EXTRACT PROVIDED:

┄┄┄┄┄┄

The lifetime ban on blood donations by homosexual and bisexual men will be lifted in England, Scotland and Wales.
Ministers have agreed to let men who have not had sex with another man in the past 12 months to donate from November.
The restrictions were put in place in the 1980s to prevent the risk of HIV contamination.
However, the latest medical evidence presented to a government panel argued the ban could no longer be justified.
Ministers in the three countries accepted the argument and said they would be relaxing the rules. Northern Ireland is expected to make a decision soon.
The National Blood Service screens all donations for HIV and other infections. However, there is a "window period" after infection during which it is impossible to detect the virus.
In the UK, a lifetime ban was introduced in the early 1980s as a response to the Aids epidemic and the lack of adequate HIV tests.
The ban had been questioned both on equality and medical grounds.
The government's Advisory Committee on the Safety of Blood, Tissues and Organs has been reviewing the policy.
Committee member Prof Deirdre Kelly said the safety of the blood supply is "absolutely essential" and that any restrictions "must be based on the latest scientific evidence".
She said there had been advances in the testing of donated blood which had significantly reduced the chance of errors and had reduced the size of the "window period".
She said the data showed that "the risk from a 12-month deferral was equivalent to permanent deferral" so "the evidence does not support the maintenance of a permanent ban".
Other at-risk groups, such as people who have been sexually active in high-risk countries, are already banned from donating for a year.
The findings were accepted by health ministers and a one-year ban will come into force in England, Scotland and Wales on 7 November.
Several other countries have already come to similar verdicts.
South Africa has introduced a six-month gap between sex and donation. It is a year in Australia, Sweden and Japan.
Research published at the end of last year suggested there was no significant increase in the risk of HIV infection after the change in the rules in Australia.
Dr Lorna Williamson, medical and research director of NHS Blood and Transplant, said: "The change does not alter the estimated risk, therefore patients needing a transfusion can be sure blood is safe."
She said enforcing the one-year rule would be "based on trust" when men register to donate blood.
Gabriel Theophanous has needed a blood transfusion every month for 30 years because he has the condition thalassaemia. He said: "I just want to know the blood is safe - this issue doesn't cause me any concern."
The gay rights group Stonewall said the move was a "step in the right direction".
However, its chief executive Ben Summerskill said there would still be tighter controls on low-risk gay men than on high-risk heterosexuals.
"A gay man in a monogamous relationship who has only had oral sex will still automatically be unable to give blood but a heterosexual man who has had multiple partners and not worn a condom will not be questioned about his behaviour, or even then, excluded."
Sir Nick Partridge, chief executive of the Terence Higgins Trust, a sexual health charity, said the new rules were "necessary, fair and reasonable".
However, he said it was impossible to say how many men would actually be able to start donating blood as "the vast majority of gay men are still [sexually] active".

┄┄┄┄┄┄

ASSIGNED TASK:
Answer these from the article on blood donation rules:
1. On what date does the one-year ban take effect in England, Scotland and Wales?
2. What gap between sex and donation has South Africa introduced?
3. How did the gay rights group Stonewall describe the move?

DATA BELOW:
┄┄┄┄┄┄

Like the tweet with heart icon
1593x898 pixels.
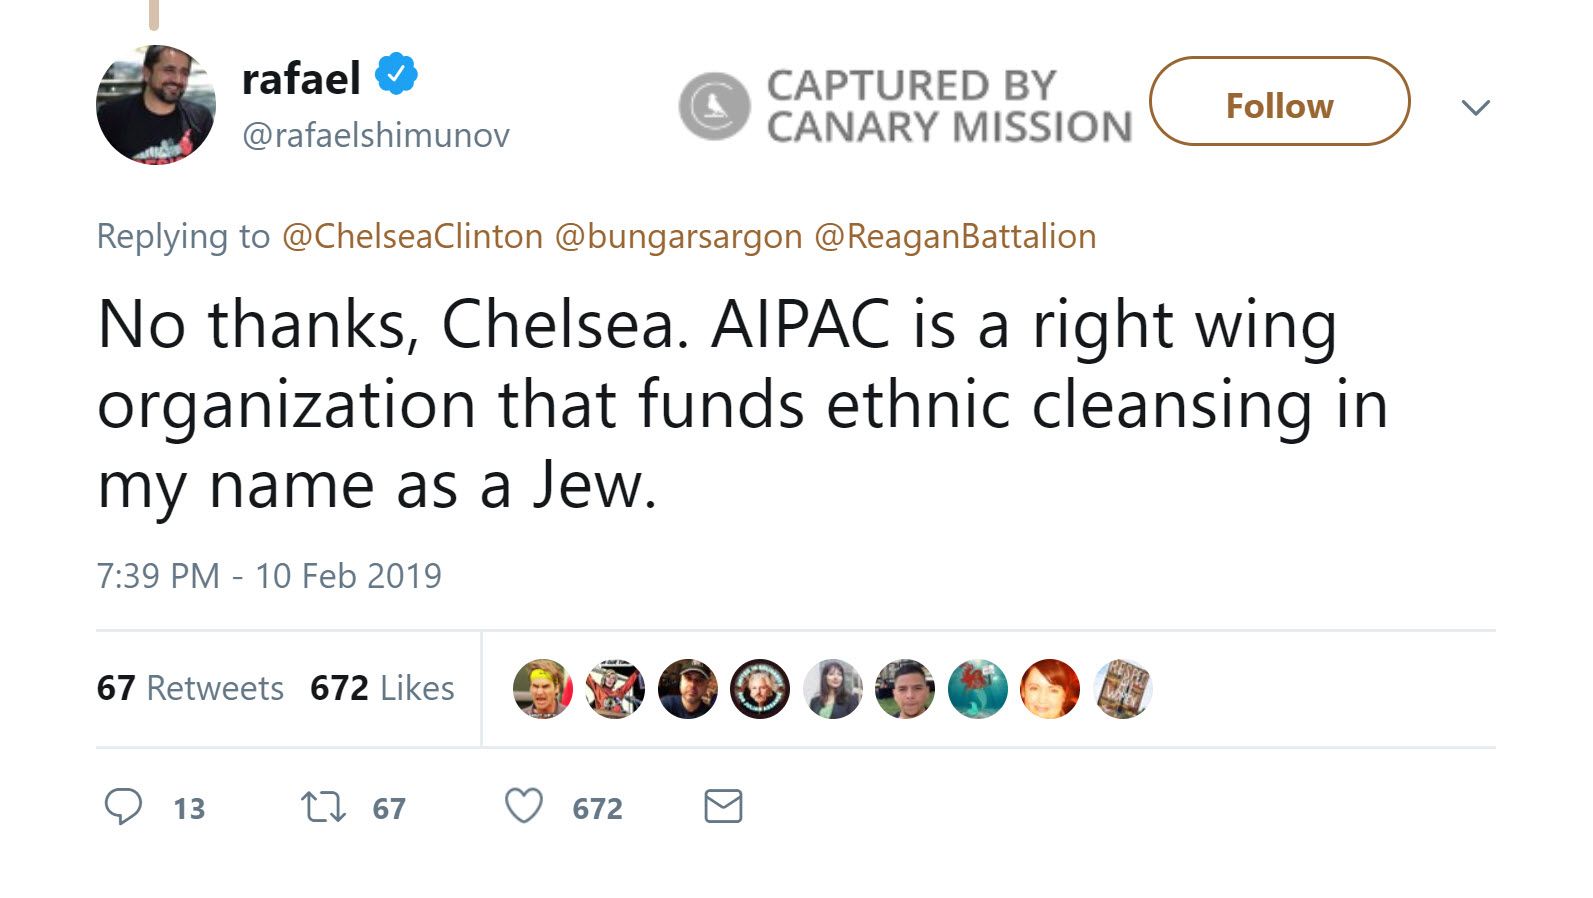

┄┄┄┄┄┄

SOLUTION FOR THIS PROBLEM:
1. 7 November
2. Six months
3. As a "step in the right direction"